--- Belge ---
•••••
Edep bunun neresinde?

Güncelleme Tarihi:

Edep bunun neresinde
Oluşturulma Tarihi: Şubat 19, 2021 11:24

160. Kilometre, şaşırtıcı bir şey yaptı yine, eski ama yeni kitaplara başladılar. Eski çünkü Nef’i ile Hevayi’den seçkileri günümüz Türkçesiyle yayımladılar, yeni çünkü, kapaklarında kocaman harflerle ‘sansürsüz’ yazıyor!

Haberin Devamı

“Telli sazdır bunun adı/ne ayet dinler ne kadı/bunu çalan anlar kendi/şeytan bunun neresinde?” diye sorar Dertli. İçinizden başka derdi yok muymuş diye geçirebilirsiniz ama iyi ki bazı şeyleri bazı insanlar dert eder, iyi de eder. Şiir bunlardan biriyse, hiciv de her dilin şiirinin en yaygın ve çoğu kez de sözlü aktarımla geleceğe kalan, süren ‘ustura’sıdır.
•••••
--- Görev A ---
Lütfen sansürsüz divan şiiri kitaplarını anlatan yazıda "Edep bunun neresinde?" sözlerinden "kalan, süren ‘ustura’sıdır." sözlerine kadar uzanan bölümü aynen yazıya geçirin.
--- Görev B ---
Sansürsüz divan şiiri kitaplarını anlatan yazıya göre 160. Kilometre'nin yeni kitaplarının kapaklarında kocaman harflerle hangi söz yazıyor?

--- Gösterilen Bilgiler ---
•••••
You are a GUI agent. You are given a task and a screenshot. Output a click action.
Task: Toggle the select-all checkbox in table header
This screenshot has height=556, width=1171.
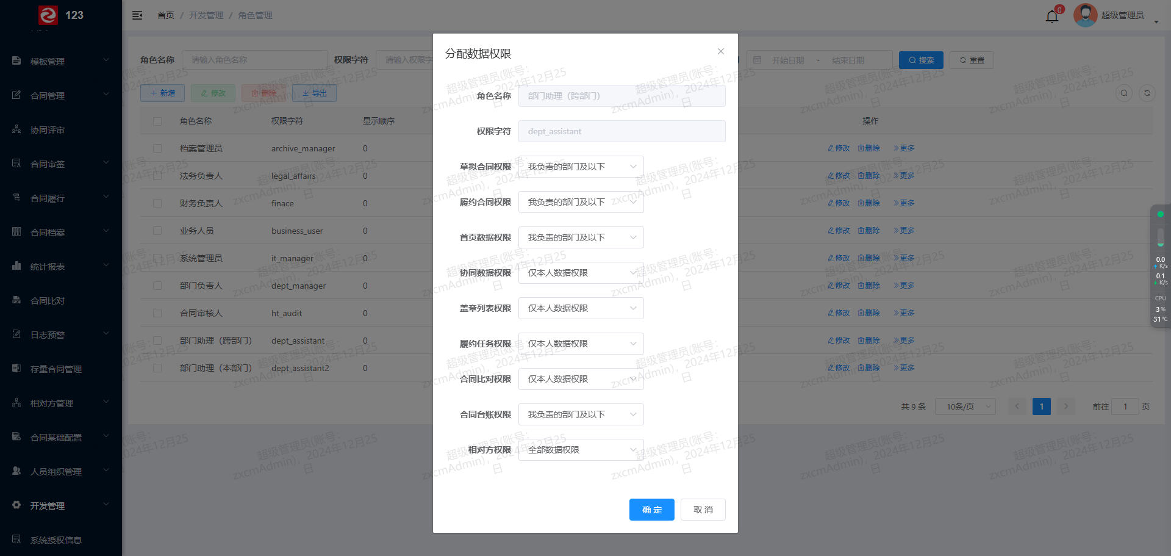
•••••
--- Çözüm A ---
Edep bunun neresinde?

Güncelleme Tarihi:

Edep bunun neresinde
Oluşturulma Tarihi: Şubat 19, 2021 11:24

160. Kilometre, şaşırtıcı bir şey yaptı yine, eski ama yeni kitaplara başladılar. Eski çünkü Nef’i ile Hevayi’den seçkileri günümüz Türkçesiyle yayımladılar, yeni çünkü, kapaklarında kocaman harflerle ‘sansürsüz’ yazıyor!

Haberin Devamı

“Telli sazdır bunun adı/ne ayet dinler ne kadı/bunu çalan anlar kendi/şeytan bunun neresinde?” diye sorar Dertli. İçinizden başka derdi yok muymuş diye geçirebilirsiniz ama iyi ki bazı şeyleri bazı insanlar dert eder, iyi de eder. Şiir bunlardan biriyse, hiciv de her dilin şiirinin en yaygın ve çoğu kez de sözlü aktarımla geleceğe kalan, süren ‘ustura’sıdır.

--- Çözüm B ---
Kapaklarında kocaman harflerle "sansürsüz" yazıyor.